#### Document:

+ + + + +

Gregory Kunde (Otello), Carmela Remigio (Desdemona), Lucio Gallo (Iago), Elisabetta Martorana (Emilia), Francesco Marsiglia (Cassio), Antonello Ceron (Roderigo), Mattia Denti (Lodovico). Orch. et Chœur du Teatro La Fenice, dir. Myung-Whun Chung, mise en scène : Francesco Micheli (Palazzo Ducale de Venise, 10.VII.2013).
DVD Unitel / Cmajor 716508. Distr. Harmonia Mundi.

L'Otello de Verdi se passe tout entier à Chypre. Il n'empêche : le Palais des Doges, avec sa cour intérieure mi-gothique mi-Renaissance, ses balcons et son escalier des Géants, constitue certes un décor « naturel » bien assorti à la tragédie du Maure de Venise. L'évidence s'imposerait si les limites acoustiques et logistiques de cet espace ne s'avouaient dès le premier Chœur. La tempête a beau être le déclencheur des vidéos projetées sur le Palais au long de la soirée, elle dévoile aussi les décalages et déperditions sonores que le dispositif - un immense plateau ouvert avec orchestre latéral - entraîne. La scénographie d'Edoardo Sanchi et Silvia Aymonino est pourtant soignée : le choix de l'époque « protectorat britannique » flatte les costumes militaires et les tissus orientaux joliment assortis, et les passerelles de circulation sont un clin d'œil à l'acqua alta vénitienne. Quant aux lumières de Fabio Barettin, elles reconfigurent judicieusement l'espace selon les scènes. Reste que Francesco Micheli joue ainsi la carte du décoratif - et, de fait, quel décor ! - voire du spectaculaire, tentant les atmosphères par le biais des éclairages et des mimes (leurs reptations sournoises figurant le poison qui dévore l'âme d'Otello comme celle de Iago) plutôt que par la direction d'acteurs, conventionnelle.

+ + + + +

#### Données recueillies:
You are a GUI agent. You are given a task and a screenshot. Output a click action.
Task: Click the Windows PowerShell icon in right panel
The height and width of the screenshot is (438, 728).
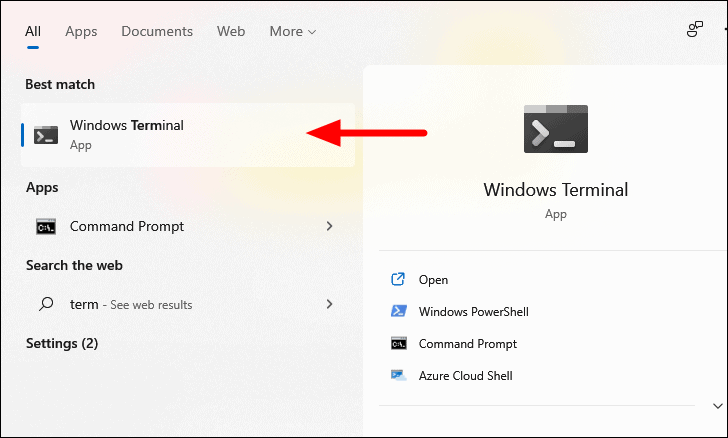[398, 312]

+ + + + +

#### Travail demandé:
Recopiez intégralement, sans la moindre modification, la critique de l'Otello de Verdi.

#### Réponse attendue:
Gregory Kunde (Otello), Carmela Remigio (Desdemona), Lucio Gallo (Iago), Elisabetta Martorana (Emilia), Francesco Marsiglia (Cassio), Antonello Ceron (Roderigo), Mattia Denti (Lodovico). Orch. et Chœur du Teatro La Fenice, dir. Myung-Whun Chung, mise en scène : Francesco Micheli (Palazzo Ducale de Venise, 10.VII.2013).
DVD Unitel / Cmajor 716508. Distr. Harmonia Mundi.

L'Otello de Verdi se passe tout entier à Chypre. Il n'empêche : le Palais des Doges, avec sa cour intérieure mi-gothique mi-Renaissance, ses balcons et son escalier des Géants, constitue certes un décor « naturel » bien assorti à la tragédie du Maure de Venise. L'évidence s'imposerait si les limites acoustiques et logistiques de cet espace ne s'avouaient dès le premier Chœur. La tempête a beau être le déclencheur des vidéos projetées sur le Palais au long de la soirée, elle dévoile aussi les décalages et déperditions sonores que le dispositif - un immense plateau ouvert avec orchestre latéral - entraîne. La scénographie d'Edoardo Sanchi et Silvia Aymonino est pourtant soignée : le choix de l'époque « protectorat britannique » flatte les costumes militaires et les tissus orientaux joliment assortis, et les passerelles de circulation sont un clin d'œil à l'acqua alta vénitienne. Quant aux lumières de Fabio Barettin, elles reconfigurent judicieusement l'espace selon les scènes. Reste que Francesco Micheli joue ainsi la carte du décoratif - et, de fait, quel décor ! - voire du spectaculaire, tentant les atmosphères par le biais des éclairages et des mimes (leurs reptations sournoises figurant le poison qui dévore l'âme d'Otello comme celle de Iago) plutôt que par la direction d'acteurs, conventionnelle.